『本陣殺人事件』横溝正史(角川文庫)★★★☆☆

 かなり久々に再読してみると、解決編が長すぎに感じました。それから、探偵マニアが犯行にかかわったからよりいっそう探偵小説っぽい事件になったというのは、理由としてはパッとしません。けれどもそれを補って余りある美意識、というべきでしょう。琴に日本刀といった、これでもかと言わんばかりのジャポニスム

 三本指の男は殺されたのだと記憶違いしていましたが、実際には自然死でした。三本指の男が道をたずねる理由の誤誘導は、本書のなかでもとりわけ印象的な真相です。

 犯人のキチっぷりと三本指の男の印象があまりにも強烈なので耽美な作品だったように記憶していたのですが、中篇程度の長さということもあってか、意外なほどドロドロしていませんでした。

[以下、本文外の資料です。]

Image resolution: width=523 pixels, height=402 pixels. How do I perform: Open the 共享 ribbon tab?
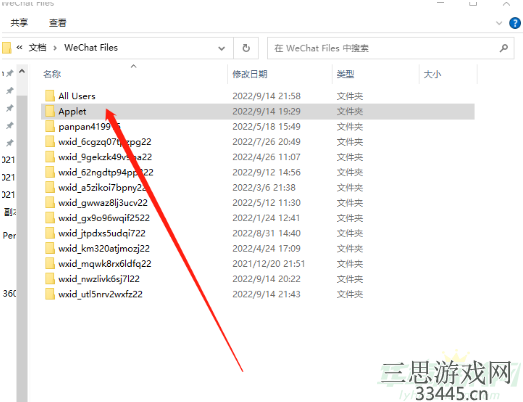click(x=19, y=23)
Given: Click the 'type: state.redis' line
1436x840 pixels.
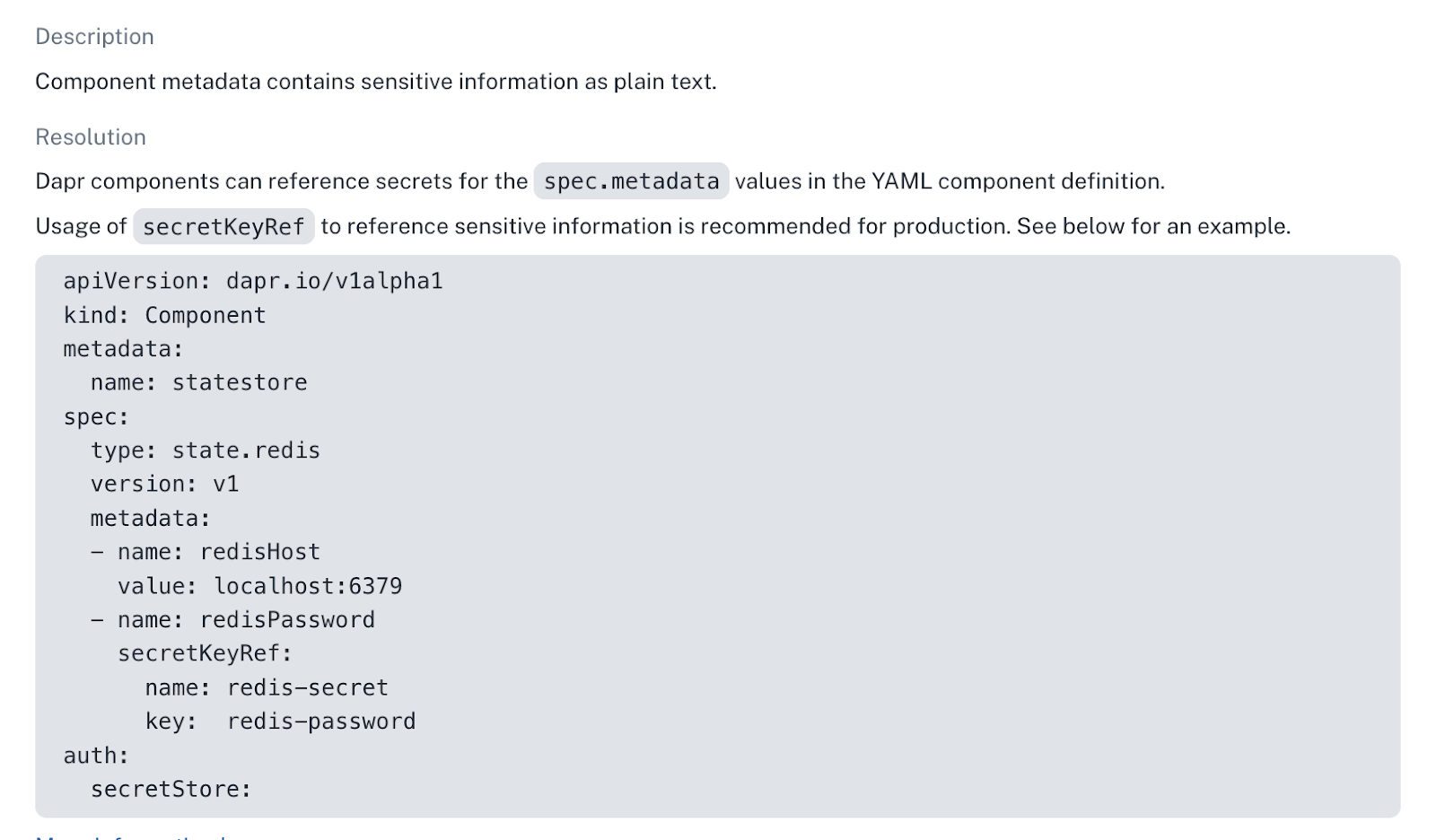Looking at the screenshot, I should (205, 451).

 江戸時代からの宿場本陣の旧家、一柳家。その婚礼の夜に響き渡った、ただならぬ人の悲鳴と琴の音。離れ座敷では新郎新婦が血まみれになって、惨殺されていた。枕元には、家宝の名琴と三本指の血痕のついた金屏風が残され、一面に降り積もった雪は、離れ座敷を完全な密室にしていた……。アメリカから帰国した金田一耕助の、初登場の作品となる表題作ほか、「車井戸はなぜ軋る」「黒猫亭事件」二編を収録。